Answer these questions from the Bellabeat usage analysis below.
(a) In which folder were the unzipped data placed?
(b) How many duplicates did minuteSleep_merged contain?
(c) Which three data frames were dropped from the environment?

**Article:**

|---|

Bellabeat Usage Analysis

Data Files

The dataset contains the following 18 CSV files:
• dailyActivity_merged.csv
• dailyCalories_merged.csv
• dailyIntensities_merged.csv
• dailySteps_merged.csv
• heartrate_seconds_merged.csv
• hourlyCalories_merged.csv
• hourlyIntensities_merged.csv
• hourlySteps_merged.csv
• minuteCaloriesNarrow_merged.csv
• minuteCaloriesWide_merged.csv
• minuteIntensitiesNarrow_merged.csv
• minuteIntensitiesWide_merged.csv
• minuteMETsNarrow_merged.csv
• minuteSleep_merged.csv
• minuteStepsNarrow_merged.csv
• minuteStepsWide_merged.csv
• sleepDay_merged.csv
• weightLogInfo_merged.csv

Data Loading

The data has been unzipped and placed in the ./data folder. Each of these CSV files was loaded into the global environment as data frames using a custom load_csv_files function.

Data Overview

Using the skim function, a preliminary overview of the data was obtained. The dataset consists of 18 CSV files that can be categorized as follows:

• Daily Data:
o dailyActivity_merged
o dailyCalories_merged
o dailyIntensities_merged
o dailySteps_merged
• Hourly Data:
o hourlyCalories_merged
o hourlyIntensities_merged
o hourlySteps_merged
• Minutely Data:
o minuteCaloriesNarrow_merged
o minuteCaloriesWide_merged
o minuteIntensitiesNarrow_merged
o minuteIntensitiesWide_merged
o minuteMETsNarrow_merged
o minuteSleep_merged
o minuteStepsNarrow_merged
o minuteStepsWide_merged
• Other Data:
o heartrate_seconds_merged
o sleepDay_merged
o weightLogInfo_merged

Data Merging

• Daily Data:
o dailyActivity_merged is already a merge of dailyCalories_merged, dailyIntensities_merged, and dailySteps_merged.
o sleepDay_merged can be joined with dailyActivity_merged as both contain daily records.
• Hourly Data:
o Hourly data files can be merged to create hourlyActivity_merged.
• Minutely Data:
o Minutely data files can be merged to create minuteActivity_merged.
The merged datasets will provide a comprehensive view of user activity at different time intervals, enabling a detailed analysis of user habits and usage patterns.

Data Cleaning and Manipulation

Before proceeding with the analysis, the following steps will be taken to clean and manipulate the data:
1. Handling Missing Values: Missing values will be identified and appropriately handled (e.g., imputation, removal).
2. Removing Duplicates: Duplicate records will be removed to ensure data integrity.
3. Data Type Conversion: Ensure all columns have the correct data types (e.g., datetime for date columns).
4. Merging Data: Merge the datasets as described to create comprehensive daily, hourly, and minutely datasets.

Data Preparation Steps

Drop Unnecessary DataFrames: Since dailyActivity_merged is already a combination of dailyCalories_merged, dailyIntensities_merged, and dailySteps_merged, these separate dataframes are not needed and were dropped from the environment.
Check for Missing Values:

All data frames were checked for missing values. No missing values were found in any of the data frames.

Remove Duplicates:

• minuteSleep_merged had 543 duplicates.
• sleepDay_merged had 3 duplicates.

Duplicates were removed and the data was rechecked to confirm there were no remaining duplicates.

Data Shape and Types:

Each data frame was inspected for the number of observations and variables. The observations range from 940 to approximately 2.5 million. It was noted that the variables related to dates and times are stored as text data ( data type), which can cause issues in comparisons and calculations.

|---|

**Listing:**
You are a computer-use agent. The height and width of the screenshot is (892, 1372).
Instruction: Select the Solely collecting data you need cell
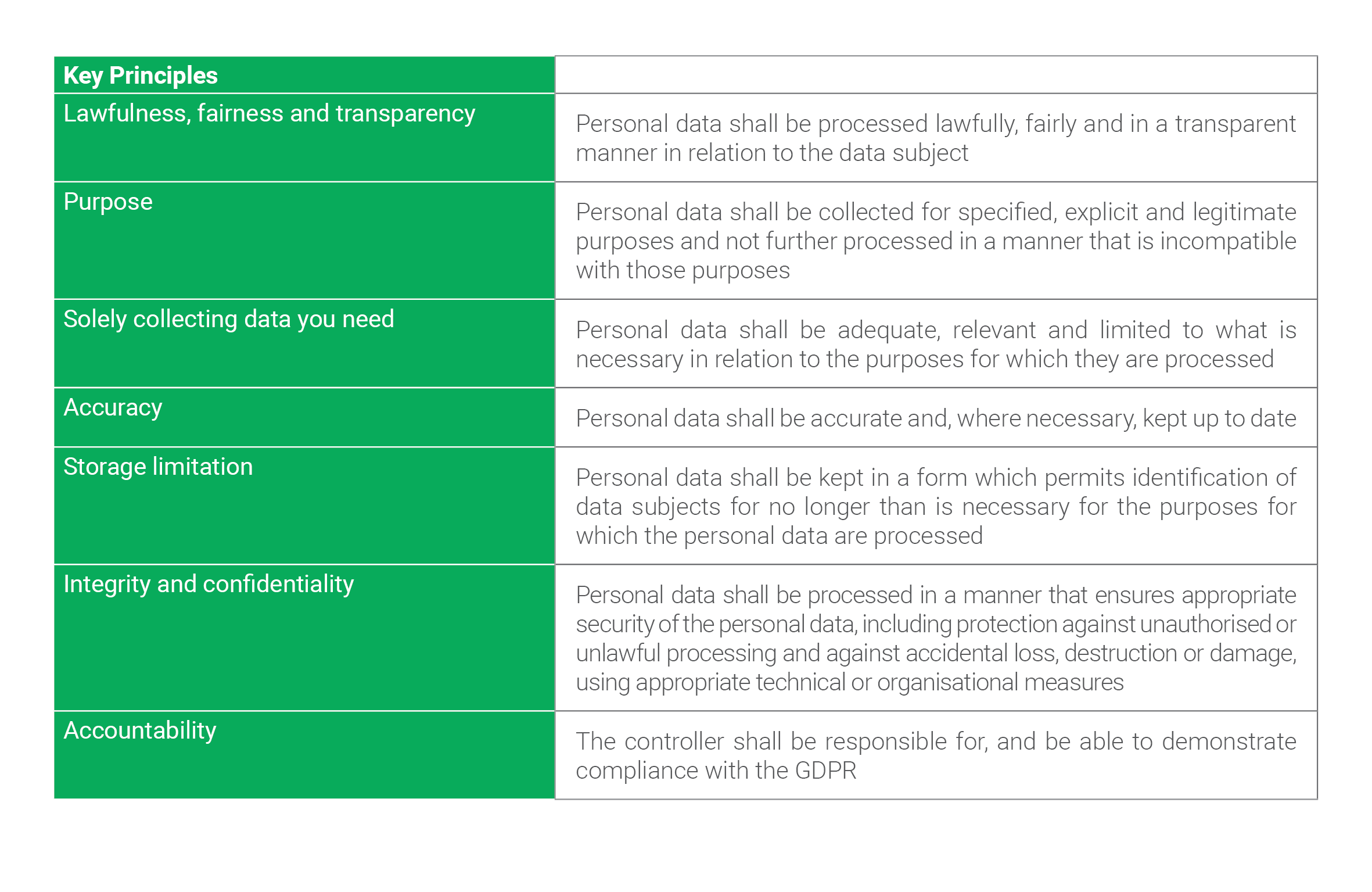[x=304, y=343]
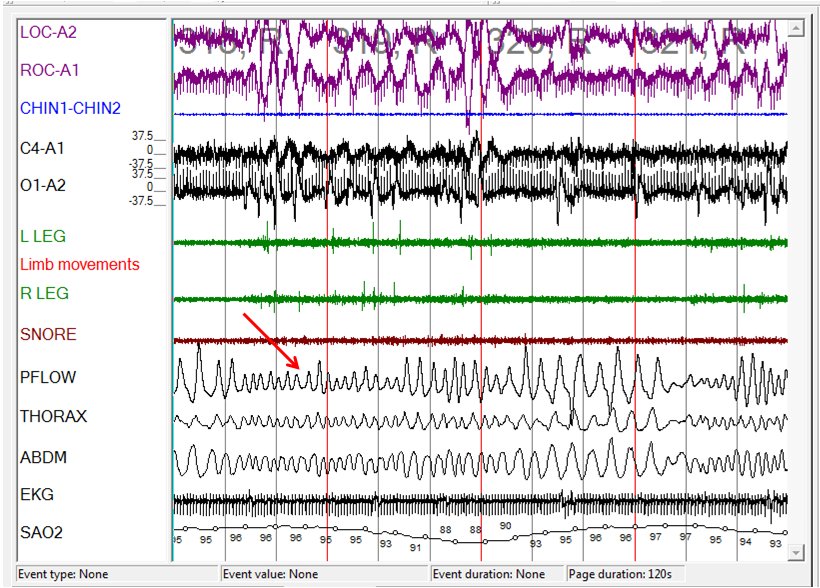Click the Event duration status field

click(496, 575)
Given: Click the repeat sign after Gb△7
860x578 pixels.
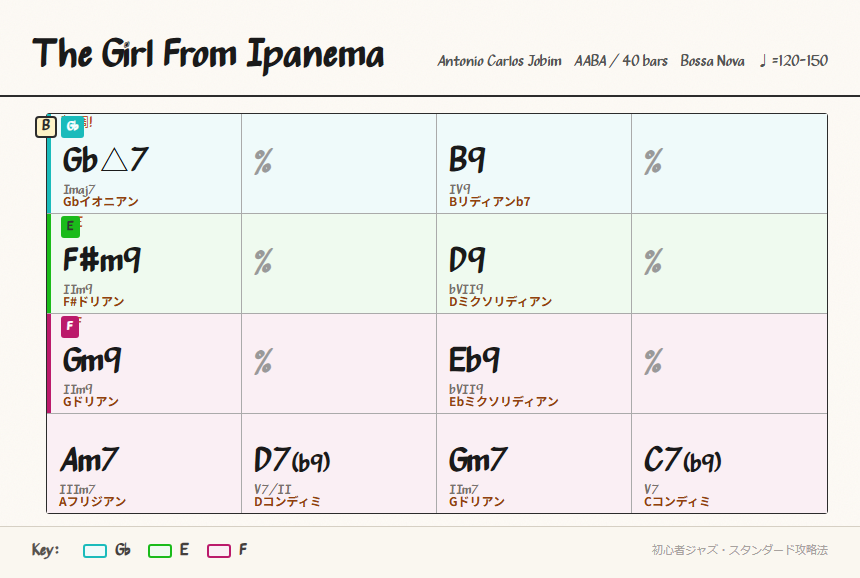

|---|

**Solution for this task:**
(a) ./data
(b) 543
(c) dailyCalories_merged, dailyIntensities_merged, and dailySteps_merged